NASA has identified 197 US-integrated investigations that have been conducted on orbit as of April 2009, though 55 of these investigations were conducted on the Space Shuttle missions to the ISS instead of on the ISS. According to NASA, as of February 2009, US ISS and research have resulted in over 160 publications, including articles on topics such as protein crystallization, plant growth, and human research. According to NASA, there have also been approximately 25 technology demonstration experiments flown on the ISS.
The ISS now houses a multicultural crew of six and has a mass of almost 800,000 pounds and a habitable volume of more than 12,000 cubic feet - approximately the size of a five-bedroom home, and uses state-of-the-art systems to generate solar electricity, recycle nearly 85% of its water and generate much of own oxygen supply. Nearly 190 astronauts have visited the space station, which is currently supporting its 22nd resident crew.
The group noted "there are no identified technical constraints to continuing ISS operations beyond the current planning horizon of 2015 to at least 2020, and that the partnership is currently working to certify on-orbit elements through 2028."
NASA's budget currently reflects plans for retirement of the ISS at the end of 2015. The Review of Human Space Flight Plans Committee has proposed extension of the ISS until 2020 in three of its five possible scenarios and Congress has directed NASA to take steps to ensure that it remains capable of remaining a viable and productive facility for the United States through at least 2020, but there has not been a commitment yet to continue operations.
As for the future shuttle missions, in May, shuttle Atlantis will use a 12 day mission to deliver an Integrated Cargo Carrier and a Russian-built Mini Research Module to the International Space Station. The Russian Mini Research Module will be attached to the bottom port of the ISS's Zarya module. The module also will carry US cargo.

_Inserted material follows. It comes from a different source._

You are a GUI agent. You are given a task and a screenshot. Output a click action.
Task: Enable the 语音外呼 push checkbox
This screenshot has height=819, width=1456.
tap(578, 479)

Three spacewalks are planned to stage spare components outside the station, including six spare batteries, a boom assembly for the Ku-band antenna and spares for the Canadian robotic arm extension. Other parts such as a radiator, airlock and European robotic arm for the Russian Multi-purpose Laboratory Module also expected top be on this flight, according to NASA.
In July shuttle Endeavour will return to space for a 10 day mission that will have it delivering a variety of spare parts to the ISS, including two S-band communications antennas, a high-pressure gas tank, additional spare parts for the Canadian robotic arm and micrometeoroid debris shields. Such shields are considered to be ever more important and the amount of space junk flying around or near the ISS has been increasing.

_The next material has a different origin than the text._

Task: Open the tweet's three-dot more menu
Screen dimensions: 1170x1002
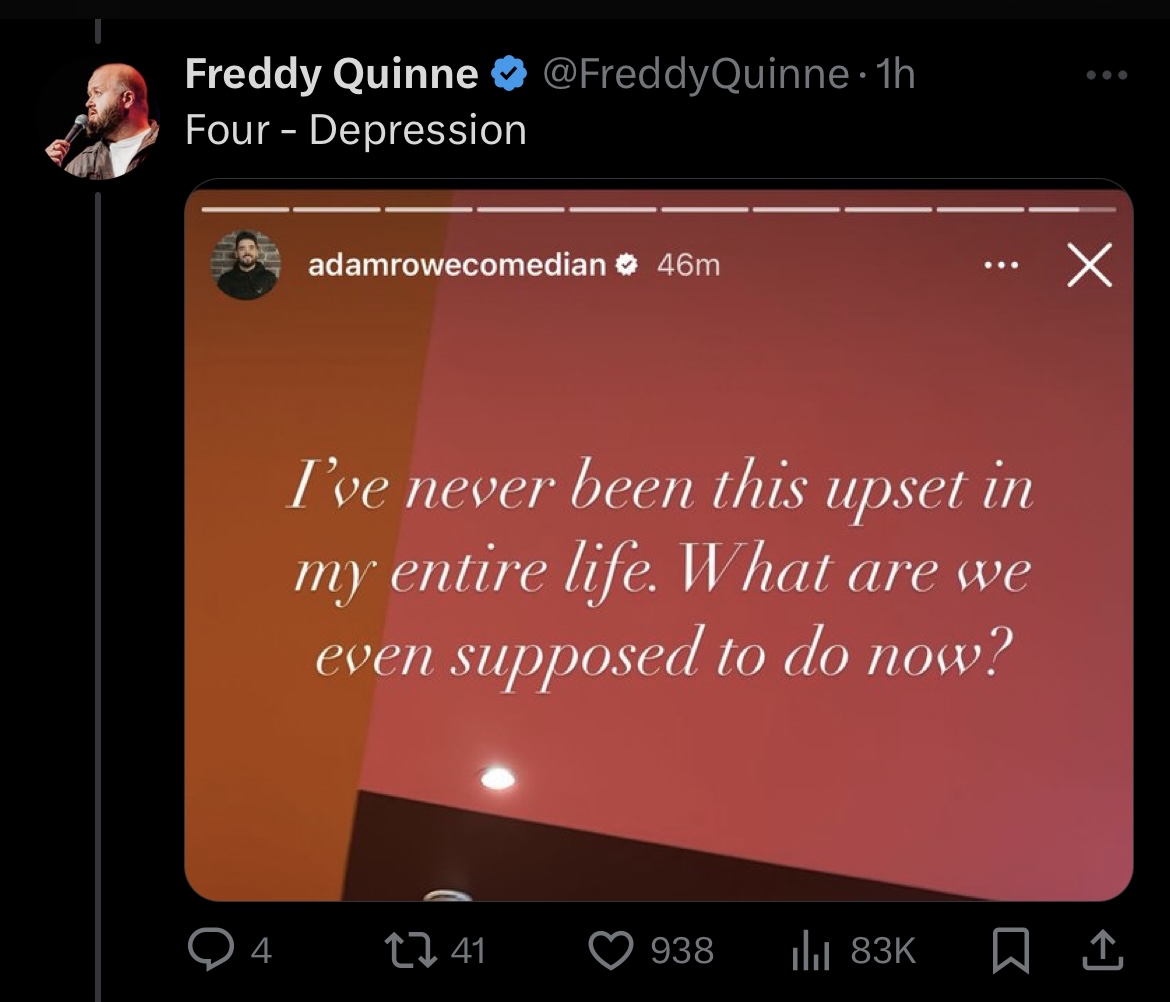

In September Discovery is set to be the final shuttle launched into space. Its nine day mission will bring the Express Logistics Carrier 4 and other spare components to the ISS. This will be the 134th and final shuttle flight and the 36th shuttle mission to the station. The logistics carriers add cargo space to the ISS.
The space shuttles' retirement follows almost 30 years of service and will after September leave the US without any major way of launching astronauts into space (NASA has plans to fly astronauts onboard Russian Soyuz spacecraft after 2011). NASA says it could ramp the program back up if it were instructed to do so at a cost of about $200 million a month.
On April 15, President Barack Obama will host a White House Conference on the Administration's new vision for America's future in space. The President and space experts will further outline the controversial course the Administration is charting for NASA.